Benjamin Franklin (1706-1790) is undoubtedly one of the most famous men in American history - he even holds the popular nickname “The First American” (Brands). In 1732, he began to issue the “Poor Richard’s Almanac” filled with “borrowed or composed… pithy utterances of worldly wisdom which are the basis of a large part of his popular reputation” (Franklin 3). So, Franklin gained a reputation through his literature, another reason why all his works are important. He also wrote, “Father Abraham’s Sermon,” which is “now regarded as the most famous piece of literature in Colonial America” (3). He gained fame in science, philosophy, literature, and public affairs among other realms (3). Although the highly esteemed Benjamin Franklin wrote many famous works of literature, “The Whistle” remains fairly unknown, despite its crucial depiction of early America and what Franklin viewed as a major problem – materialism.
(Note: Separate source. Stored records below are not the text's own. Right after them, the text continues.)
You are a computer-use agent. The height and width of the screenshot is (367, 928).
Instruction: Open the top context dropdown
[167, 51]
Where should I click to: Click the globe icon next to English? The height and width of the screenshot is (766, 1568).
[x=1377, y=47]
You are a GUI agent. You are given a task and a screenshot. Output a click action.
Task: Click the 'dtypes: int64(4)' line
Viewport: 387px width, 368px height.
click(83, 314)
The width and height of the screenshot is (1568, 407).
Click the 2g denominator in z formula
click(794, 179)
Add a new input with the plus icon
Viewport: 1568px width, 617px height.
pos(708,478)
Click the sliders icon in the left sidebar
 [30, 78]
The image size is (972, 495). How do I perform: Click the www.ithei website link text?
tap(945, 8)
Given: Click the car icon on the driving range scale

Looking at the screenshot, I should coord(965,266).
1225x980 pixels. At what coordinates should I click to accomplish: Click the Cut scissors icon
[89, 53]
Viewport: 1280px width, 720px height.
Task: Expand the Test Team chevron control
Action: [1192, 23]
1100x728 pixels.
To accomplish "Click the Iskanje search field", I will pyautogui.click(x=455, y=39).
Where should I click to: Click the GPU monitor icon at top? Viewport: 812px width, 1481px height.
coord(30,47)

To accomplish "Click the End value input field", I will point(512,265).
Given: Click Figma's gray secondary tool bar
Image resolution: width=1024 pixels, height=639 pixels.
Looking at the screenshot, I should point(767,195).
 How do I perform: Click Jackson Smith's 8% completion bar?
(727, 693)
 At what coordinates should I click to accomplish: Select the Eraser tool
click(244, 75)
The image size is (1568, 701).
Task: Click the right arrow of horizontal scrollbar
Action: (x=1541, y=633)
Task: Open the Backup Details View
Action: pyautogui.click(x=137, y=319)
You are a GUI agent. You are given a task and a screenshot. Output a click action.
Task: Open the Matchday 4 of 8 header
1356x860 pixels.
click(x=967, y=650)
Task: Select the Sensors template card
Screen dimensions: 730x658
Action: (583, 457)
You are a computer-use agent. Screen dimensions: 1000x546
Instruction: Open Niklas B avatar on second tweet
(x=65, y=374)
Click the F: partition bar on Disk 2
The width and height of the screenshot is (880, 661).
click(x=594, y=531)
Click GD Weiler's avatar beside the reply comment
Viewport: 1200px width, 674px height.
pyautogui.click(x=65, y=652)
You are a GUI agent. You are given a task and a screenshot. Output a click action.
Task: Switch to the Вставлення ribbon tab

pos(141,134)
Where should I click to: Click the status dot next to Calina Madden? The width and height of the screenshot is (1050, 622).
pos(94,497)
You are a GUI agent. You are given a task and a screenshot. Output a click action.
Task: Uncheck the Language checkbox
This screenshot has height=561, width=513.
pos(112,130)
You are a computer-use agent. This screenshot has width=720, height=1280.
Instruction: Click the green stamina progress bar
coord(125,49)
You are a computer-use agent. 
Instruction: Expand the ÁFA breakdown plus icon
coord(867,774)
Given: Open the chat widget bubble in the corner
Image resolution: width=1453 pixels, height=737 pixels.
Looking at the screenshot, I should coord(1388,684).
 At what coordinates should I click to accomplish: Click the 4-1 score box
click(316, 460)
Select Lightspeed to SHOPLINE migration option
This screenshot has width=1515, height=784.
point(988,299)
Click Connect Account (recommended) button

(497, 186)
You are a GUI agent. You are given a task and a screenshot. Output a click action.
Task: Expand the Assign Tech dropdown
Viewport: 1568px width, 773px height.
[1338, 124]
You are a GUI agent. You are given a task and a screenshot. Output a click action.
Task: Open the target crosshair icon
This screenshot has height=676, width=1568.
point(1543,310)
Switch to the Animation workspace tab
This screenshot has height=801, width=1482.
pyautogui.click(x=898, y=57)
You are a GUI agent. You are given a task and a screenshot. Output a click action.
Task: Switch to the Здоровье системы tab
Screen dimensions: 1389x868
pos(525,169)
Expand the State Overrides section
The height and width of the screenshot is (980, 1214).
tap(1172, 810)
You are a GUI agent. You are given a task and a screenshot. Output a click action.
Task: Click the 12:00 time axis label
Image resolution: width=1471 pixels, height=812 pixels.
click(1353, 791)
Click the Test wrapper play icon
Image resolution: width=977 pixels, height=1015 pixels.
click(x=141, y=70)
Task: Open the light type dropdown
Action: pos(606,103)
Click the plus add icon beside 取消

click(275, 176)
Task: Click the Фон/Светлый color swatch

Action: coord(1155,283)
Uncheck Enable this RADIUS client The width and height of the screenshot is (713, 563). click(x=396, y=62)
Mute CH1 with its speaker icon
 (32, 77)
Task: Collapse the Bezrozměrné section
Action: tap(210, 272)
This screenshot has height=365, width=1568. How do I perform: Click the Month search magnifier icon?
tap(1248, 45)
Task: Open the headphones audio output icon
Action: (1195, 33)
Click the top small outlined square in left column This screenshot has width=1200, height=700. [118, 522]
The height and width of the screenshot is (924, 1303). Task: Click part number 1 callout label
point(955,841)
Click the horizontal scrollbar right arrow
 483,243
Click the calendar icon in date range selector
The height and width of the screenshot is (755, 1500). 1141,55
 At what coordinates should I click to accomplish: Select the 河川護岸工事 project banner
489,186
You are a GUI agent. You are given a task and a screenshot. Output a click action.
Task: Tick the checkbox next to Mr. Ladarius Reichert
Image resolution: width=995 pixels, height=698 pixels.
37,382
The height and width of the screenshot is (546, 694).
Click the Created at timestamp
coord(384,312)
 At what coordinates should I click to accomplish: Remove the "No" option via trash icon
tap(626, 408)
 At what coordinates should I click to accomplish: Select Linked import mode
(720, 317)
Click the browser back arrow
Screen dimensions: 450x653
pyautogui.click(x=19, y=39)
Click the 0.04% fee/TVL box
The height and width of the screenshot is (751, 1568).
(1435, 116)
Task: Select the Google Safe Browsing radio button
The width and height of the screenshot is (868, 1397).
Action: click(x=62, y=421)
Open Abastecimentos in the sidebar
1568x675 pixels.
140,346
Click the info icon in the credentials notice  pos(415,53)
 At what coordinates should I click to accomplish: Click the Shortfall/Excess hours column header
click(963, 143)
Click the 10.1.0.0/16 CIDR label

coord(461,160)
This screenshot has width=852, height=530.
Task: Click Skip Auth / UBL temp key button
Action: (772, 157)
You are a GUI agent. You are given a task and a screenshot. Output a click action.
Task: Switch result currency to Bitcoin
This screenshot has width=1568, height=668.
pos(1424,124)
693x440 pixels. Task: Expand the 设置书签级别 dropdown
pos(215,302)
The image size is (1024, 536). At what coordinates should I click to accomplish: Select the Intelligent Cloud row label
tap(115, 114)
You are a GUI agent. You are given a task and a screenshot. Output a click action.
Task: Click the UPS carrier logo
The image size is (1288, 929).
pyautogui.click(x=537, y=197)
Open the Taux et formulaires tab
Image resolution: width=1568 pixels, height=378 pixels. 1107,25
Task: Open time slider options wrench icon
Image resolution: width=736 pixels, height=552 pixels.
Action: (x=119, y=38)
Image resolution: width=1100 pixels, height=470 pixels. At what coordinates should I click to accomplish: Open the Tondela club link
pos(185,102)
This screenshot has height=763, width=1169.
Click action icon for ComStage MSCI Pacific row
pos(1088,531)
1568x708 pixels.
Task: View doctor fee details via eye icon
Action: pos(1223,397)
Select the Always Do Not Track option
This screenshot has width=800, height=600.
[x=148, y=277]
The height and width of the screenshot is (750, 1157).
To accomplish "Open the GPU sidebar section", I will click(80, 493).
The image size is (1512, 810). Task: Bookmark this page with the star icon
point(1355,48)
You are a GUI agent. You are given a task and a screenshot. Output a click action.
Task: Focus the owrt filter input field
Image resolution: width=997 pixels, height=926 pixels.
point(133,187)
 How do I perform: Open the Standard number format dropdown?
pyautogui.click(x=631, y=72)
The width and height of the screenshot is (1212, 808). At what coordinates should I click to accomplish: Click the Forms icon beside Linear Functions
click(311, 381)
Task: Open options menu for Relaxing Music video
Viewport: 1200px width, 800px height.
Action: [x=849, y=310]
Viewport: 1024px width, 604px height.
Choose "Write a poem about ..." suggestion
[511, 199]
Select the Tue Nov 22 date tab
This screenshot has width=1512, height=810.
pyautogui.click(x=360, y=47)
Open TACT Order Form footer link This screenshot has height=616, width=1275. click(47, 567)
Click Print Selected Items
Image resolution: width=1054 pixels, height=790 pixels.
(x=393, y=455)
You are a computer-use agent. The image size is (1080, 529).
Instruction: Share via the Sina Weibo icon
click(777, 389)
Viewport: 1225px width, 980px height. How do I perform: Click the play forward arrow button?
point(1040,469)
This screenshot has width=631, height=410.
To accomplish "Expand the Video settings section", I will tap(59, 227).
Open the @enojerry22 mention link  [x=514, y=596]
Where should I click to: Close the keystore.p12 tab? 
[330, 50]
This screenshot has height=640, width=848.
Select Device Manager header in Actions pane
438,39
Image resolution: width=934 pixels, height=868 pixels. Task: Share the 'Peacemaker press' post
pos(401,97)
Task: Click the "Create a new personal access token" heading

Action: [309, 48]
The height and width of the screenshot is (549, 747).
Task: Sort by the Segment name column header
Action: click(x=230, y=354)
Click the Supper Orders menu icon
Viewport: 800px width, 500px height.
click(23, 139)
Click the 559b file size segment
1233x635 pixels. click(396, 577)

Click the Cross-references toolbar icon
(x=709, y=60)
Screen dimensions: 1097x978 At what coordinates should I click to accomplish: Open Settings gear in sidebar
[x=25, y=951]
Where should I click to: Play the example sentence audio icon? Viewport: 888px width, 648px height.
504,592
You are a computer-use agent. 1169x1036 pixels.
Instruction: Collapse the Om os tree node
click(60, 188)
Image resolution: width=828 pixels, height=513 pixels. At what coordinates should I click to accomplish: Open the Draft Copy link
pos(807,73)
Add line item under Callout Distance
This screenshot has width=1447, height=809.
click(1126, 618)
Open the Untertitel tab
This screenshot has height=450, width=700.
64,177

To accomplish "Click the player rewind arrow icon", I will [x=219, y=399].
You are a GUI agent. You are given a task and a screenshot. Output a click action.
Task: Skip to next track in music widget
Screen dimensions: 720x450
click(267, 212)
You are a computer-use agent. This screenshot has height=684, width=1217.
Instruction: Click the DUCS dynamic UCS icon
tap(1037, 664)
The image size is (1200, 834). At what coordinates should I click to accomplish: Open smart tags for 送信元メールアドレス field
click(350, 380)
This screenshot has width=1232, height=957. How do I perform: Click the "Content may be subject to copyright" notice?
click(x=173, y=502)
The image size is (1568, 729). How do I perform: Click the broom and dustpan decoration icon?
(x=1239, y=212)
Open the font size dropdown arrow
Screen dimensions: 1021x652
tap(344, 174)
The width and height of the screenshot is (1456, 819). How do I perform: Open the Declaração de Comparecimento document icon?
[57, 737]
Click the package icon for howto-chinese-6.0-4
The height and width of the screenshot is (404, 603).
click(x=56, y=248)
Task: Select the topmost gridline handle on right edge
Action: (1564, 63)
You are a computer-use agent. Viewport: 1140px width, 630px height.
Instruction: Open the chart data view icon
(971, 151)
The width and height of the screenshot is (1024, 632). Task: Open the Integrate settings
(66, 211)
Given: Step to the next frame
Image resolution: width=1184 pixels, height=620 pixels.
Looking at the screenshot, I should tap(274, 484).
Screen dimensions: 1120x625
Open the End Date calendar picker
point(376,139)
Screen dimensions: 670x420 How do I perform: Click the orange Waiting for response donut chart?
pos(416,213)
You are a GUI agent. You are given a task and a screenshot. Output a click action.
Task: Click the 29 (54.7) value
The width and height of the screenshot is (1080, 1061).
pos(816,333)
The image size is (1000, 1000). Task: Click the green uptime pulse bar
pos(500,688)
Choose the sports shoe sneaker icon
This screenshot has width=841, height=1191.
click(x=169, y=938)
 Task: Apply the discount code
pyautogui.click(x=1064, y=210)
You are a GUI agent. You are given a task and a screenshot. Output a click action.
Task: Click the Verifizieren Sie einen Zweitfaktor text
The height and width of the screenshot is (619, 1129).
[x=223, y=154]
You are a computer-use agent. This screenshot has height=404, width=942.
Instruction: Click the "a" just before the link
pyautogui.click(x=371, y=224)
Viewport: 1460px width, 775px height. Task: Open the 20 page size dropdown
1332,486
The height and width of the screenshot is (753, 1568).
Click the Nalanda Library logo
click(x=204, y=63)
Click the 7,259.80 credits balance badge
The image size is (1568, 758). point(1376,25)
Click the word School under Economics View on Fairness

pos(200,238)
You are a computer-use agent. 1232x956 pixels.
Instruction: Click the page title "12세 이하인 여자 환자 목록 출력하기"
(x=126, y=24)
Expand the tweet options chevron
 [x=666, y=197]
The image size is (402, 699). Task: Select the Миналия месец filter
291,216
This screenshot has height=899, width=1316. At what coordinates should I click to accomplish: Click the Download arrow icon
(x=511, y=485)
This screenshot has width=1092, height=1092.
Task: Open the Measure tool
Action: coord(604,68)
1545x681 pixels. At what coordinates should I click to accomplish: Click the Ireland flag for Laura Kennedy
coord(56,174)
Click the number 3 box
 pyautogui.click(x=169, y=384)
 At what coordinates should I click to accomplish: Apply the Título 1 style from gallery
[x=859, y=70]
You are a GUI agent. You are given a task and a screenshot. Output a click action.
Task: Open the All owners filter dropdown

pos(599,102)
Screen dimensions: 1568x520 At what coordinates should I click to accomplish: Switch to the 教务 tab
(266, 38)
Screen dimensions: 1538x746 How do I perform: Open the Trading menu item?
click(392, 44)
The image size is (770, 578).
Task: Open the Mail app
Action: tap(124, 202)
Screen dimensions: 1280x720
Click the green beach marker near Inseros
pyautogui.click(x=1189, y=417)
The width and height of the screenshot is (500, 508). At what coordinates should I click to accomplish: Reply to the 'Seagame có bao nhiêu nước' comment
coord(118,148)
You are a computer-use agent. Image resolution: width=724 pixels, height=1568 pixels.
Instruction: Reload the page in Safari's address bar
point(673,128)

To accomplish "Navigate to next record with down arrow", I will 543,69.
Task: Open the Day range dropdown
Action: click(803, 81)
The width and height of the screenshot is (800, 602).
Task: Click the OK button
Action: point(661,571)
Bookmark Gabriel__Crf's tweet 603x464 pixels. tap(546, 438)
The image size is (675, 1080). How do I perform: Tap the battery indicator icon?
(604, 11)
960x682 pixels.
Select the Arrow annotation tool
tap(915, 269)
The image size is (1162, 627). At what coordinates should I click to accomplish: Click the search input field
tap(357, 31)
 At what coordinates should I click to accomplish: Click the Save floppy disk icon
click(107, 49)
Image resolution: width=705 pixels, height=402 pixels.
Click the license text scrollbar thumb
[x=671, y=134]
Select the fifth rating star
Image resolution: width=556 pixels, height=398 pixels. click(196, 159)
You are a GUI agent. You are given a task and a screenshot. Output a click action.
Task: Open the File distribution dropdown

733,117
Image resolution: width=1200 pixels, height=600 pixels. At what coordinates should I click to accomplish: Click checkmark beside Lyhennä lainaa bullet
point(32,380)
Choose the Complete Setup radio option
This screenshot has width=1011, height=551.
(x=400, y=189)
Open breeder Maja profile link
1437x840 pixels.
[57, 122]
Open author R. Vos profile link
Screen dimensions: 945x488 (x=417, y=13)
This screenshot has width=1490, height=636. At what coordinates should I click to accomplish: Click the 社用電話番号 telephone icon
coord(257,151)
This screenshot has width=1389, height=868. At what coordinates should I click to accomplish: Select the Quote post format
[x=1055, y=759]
In “The Whistle,” (1779) Franklin tells an anecdote of when he was younger in which he paid a large sum for a whistle which brought him great joy; however, after returning home, his parents laughed and told him he paid four times too much for the toy whistle’s worth (“The Whistle”). This disheartened Franklin, and the idea of “paying too much for one’s whistle” became, to him, a metaphor for the way that some people place too much value in what he calls “things” (“The Whistle”). Franklin’s idea of “paying too much for one’s whistle,” is very similar to the idea of “materialism,” which can be defined as a “interest in and desire for money, possessions, etc., rather than spiritual or ethical values” (“The Whistle”; “Materialism”). What makes this such an important piece of American literature, is how throughout “The Whistle,” Franklin hints at the ways that materialism can become a competition, effecting one’s relationships with others; how materialism can affect one’s own mental well-being; and he also discusses specific “things” that one might be attracted to. What also makes this piece so important is the way it touches on groundbreaking observations that call forth many questions, altogether begging for further research.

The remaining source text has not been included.